[Your instructions]
Check each line of the listing below for the string "will", then give only the number of lines where it occurs.

[Dataset entries]
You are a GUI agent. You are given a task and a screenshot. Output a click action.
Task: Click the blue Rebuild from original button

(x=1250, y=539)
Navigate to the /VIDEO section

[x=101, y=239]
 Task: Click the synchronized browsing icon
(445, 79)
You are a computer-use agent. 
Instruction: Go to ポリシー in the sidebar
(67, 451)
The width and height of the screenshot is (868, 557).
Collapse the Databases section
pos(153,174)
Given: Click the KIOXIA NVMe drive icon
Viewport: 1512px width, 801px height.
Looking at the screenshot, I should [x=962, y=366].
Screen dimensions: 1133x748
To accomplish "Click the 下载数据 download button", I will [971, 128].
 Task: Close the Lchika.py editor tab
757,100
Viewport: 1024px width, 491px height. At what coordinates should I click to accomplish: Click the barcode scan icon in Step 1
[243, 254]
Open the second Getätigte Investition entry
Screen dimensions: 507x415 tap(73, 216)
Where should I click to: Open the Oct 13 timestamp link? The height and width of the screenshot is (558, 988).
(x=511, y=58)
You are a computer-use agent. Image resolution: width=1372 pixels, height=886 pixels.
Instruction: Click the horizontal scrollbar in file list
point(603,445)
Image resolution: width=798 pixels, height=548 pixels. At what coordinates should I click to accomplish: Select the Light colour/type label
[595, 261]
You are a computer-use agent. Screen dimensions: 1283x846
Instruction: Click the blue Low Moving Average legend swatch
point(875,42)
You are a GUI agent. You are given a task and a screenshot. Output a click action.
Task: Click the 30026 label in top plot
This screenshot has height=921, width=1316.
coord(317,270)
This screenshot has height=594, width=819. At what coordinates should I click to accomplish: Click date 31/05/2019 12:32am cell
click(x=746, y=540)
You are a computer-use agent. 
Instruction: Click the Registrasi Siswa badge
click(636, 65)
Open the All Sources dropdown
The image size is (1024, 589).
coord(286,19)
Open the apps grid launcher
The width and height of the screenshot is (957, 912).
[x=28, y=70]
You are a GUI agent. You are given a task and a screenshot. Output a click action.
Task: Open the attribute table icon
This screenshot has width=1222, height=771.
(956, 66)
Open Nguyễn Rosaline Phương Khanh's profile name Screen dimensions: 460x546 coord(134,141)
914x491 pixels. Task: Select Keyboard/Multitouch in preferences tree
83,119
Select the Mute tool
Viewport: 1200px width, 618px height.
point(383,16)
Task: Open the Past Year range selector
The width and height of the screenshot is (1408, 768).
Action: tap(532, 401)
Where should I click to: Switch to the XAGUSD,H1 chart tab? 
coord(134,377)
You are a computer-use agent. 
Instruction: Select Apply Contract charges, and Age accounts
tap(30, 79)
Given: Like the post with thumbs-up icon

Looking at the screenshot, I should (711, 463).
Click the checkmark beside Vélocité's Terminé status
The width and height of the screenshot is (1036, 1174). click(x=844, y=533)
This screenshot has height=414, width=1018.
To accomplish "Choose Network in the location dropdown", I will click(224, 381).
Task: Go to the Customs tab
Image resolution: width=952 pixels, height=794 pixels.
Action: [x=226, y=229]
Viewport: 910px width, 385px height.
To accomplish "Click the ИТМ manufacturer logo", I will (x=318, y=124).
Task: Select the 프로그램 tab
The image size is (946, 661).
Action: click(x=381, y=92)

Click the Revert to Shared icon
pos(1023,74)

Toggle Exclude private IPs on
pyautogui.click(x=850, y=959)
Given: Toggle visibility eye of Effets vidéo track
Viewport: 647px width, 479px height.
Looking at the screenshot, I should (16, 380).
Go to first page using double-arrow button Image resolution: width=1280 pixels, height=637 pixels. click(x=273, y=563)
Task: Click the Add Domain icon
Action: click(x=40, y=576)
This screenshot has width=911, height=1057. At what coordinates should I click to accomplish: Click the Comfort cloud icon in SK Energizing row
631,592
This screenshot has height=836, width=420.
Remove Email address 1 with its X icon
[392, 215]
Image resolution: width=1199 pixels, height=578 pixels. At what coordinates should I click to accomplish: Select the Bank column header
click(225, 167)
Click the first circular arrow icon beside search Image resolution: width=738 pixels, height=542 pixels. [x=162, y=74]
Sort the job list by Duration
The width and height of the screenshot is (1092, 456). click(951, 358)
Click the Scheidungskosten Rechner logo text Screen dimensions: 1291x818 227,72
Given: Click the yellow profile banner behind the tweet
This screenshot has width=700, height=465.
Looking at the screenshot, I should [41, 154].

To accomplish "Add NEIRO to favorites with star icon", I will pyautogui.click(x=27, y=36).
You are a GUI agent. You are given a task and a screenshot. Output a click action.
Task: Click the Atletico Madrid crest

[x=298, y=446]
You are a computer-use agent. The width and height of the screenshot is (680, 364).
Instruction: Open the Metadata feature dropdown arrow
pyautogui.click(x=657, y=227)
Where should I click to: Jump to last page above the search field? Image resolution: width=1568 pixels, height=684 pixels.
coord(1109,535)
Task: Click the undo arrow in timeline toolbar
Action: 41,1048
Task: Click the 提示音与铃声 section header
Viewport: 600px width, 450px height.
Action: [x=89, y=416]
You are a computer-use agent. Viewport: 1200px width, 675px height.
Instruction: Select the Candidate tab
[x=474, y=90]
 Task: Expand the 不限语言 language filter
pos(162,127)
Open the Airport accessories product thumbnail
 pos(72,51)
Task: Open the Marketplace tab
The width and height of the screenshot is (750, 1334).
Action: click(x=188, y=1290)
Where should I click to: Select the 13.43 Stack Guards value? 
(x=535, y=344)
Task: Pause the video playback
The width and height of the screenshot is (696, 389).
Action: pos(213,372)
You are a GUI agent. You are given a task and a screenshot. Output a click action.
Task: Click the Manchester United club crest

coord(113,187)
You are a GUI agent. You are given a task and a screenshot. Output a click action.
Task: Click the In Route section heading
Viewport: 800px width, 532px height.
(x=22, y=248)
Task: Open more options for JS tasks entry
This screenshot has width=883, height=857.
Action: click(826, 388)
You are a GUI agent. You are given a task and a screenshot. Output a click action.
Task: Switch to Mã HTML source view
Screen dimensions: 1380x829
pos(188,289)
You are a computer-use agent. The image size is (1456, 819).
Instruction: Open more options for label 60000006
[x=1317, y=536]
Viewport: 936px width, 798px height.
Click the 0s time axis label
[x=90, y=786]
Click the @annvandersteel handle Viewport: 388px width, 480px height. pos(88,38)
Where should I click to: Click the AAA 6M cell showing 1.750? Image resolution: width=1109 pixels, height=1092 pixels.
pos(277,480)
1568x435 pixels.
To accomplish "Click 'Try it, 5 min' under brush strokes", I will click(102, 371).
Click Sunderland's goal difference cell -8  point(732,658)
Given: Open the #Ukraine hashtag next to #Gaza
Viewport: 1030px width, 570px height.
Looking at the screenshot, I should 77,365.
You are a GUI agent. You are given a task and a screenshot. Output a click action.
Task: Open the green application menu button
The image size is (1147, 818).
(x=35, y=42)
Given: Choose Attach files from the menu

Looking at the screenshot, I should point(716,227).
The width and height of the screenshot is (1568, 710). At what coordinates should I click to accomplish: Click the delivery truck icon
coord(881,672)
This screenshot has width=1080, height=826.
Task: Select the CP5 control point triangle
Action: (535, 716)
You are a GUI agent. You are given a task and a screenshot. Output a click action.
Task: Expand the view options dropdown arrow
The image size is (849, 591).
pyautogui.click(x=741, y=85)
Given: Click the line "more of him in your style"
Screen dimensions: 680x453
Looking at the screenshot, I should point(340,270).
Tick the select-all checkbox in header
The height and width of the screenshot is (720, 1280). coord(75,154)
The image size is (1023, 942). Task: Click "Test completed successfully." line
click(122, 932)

[Answer for the task]
5